__Description of the task__.
The line with "You are a GUI" starts the range, and the last line of the listing ends it. Retype that range exactly, without pictures.
[Extracted records]
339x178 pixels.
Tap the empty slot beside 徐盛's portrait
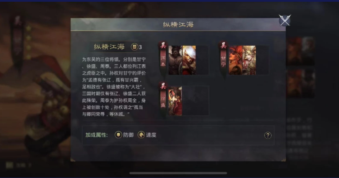196,101
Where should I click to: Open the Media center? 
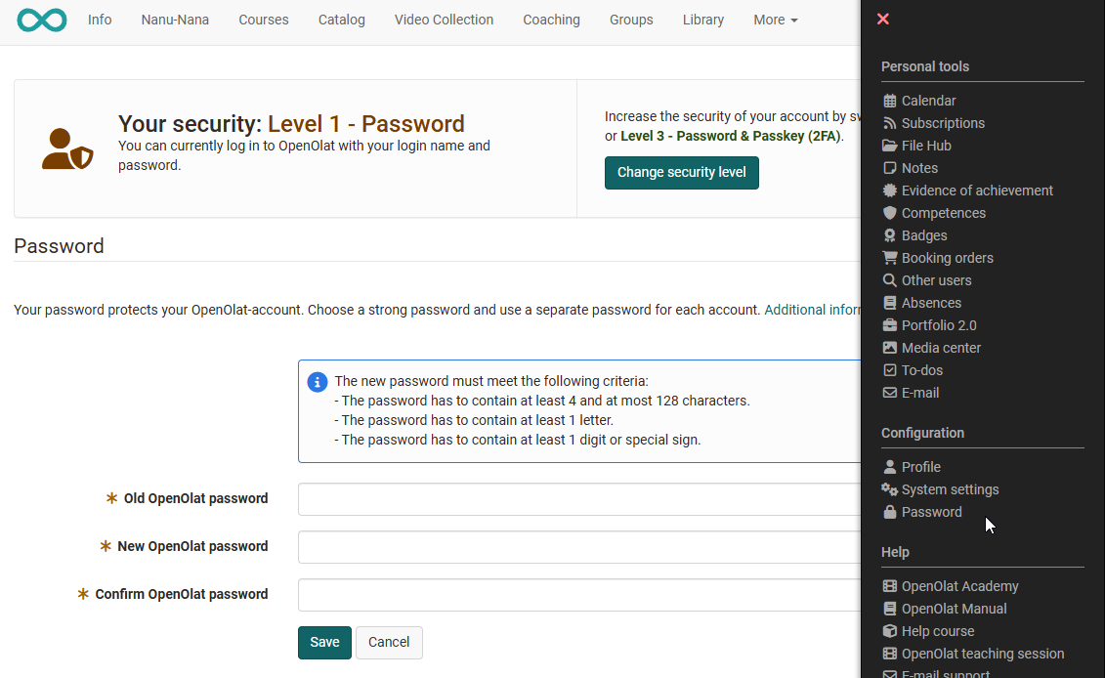tap(941, 347)
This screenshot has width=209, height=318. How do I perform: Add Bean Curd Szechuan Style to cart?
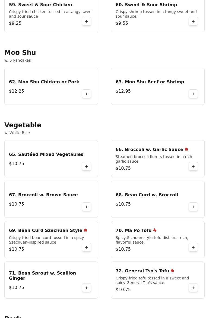[x=87, y=247]
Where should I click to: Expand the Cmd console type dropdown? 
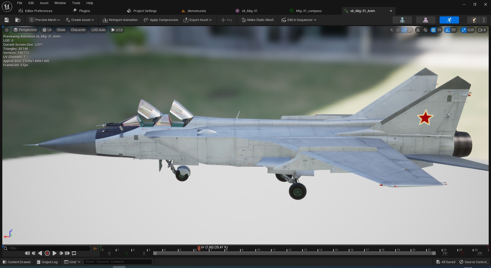click(72, 262)
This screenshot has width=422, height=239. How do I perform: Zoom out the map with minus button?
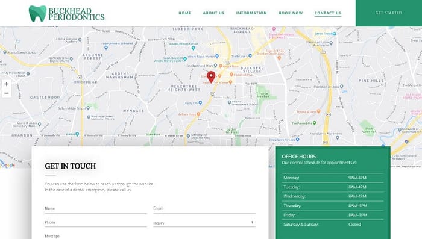point(7,93)
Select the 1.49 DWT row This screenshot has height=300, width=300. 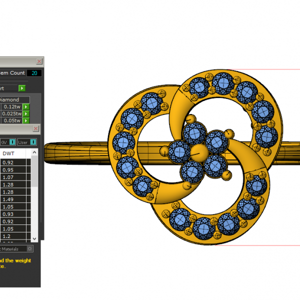pos(9,200)
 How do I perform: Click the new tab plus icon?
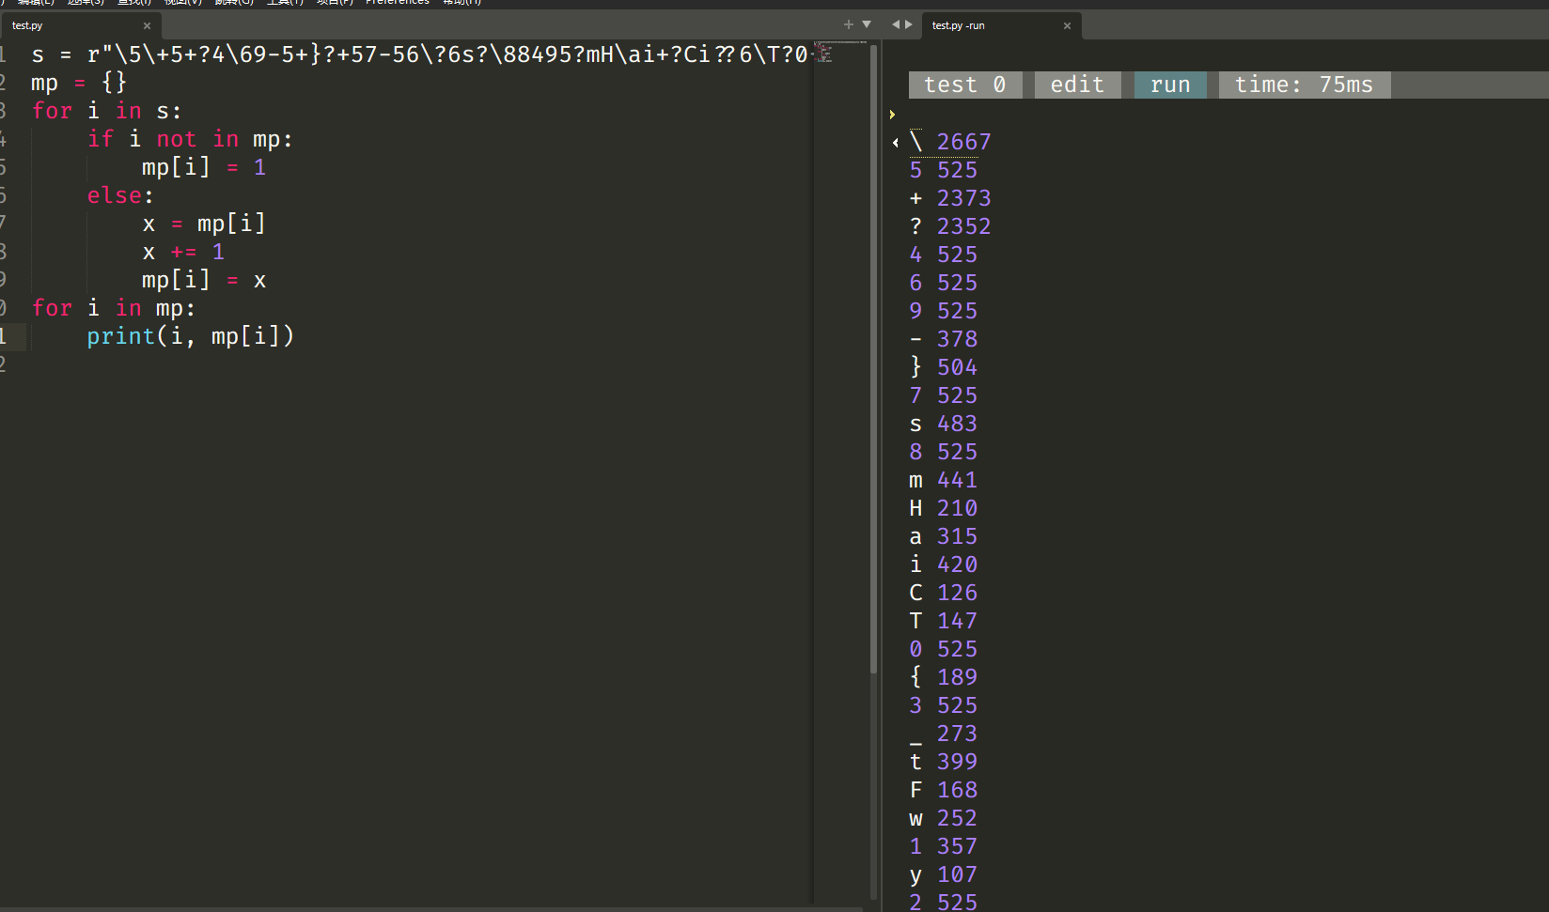click(x=849, y=24)
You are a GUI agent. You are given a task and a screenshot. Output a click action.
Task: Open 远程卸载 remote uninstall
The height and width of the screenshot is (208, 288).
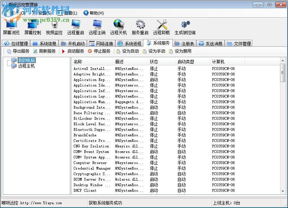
[/Extracted records]
__Answer below__.
You are a GUI agent. You are given a task and a screenshot. Output a click action.
Task: Open 远程卸载 remote uninstall
The height and width of the screenshot is (208, 288).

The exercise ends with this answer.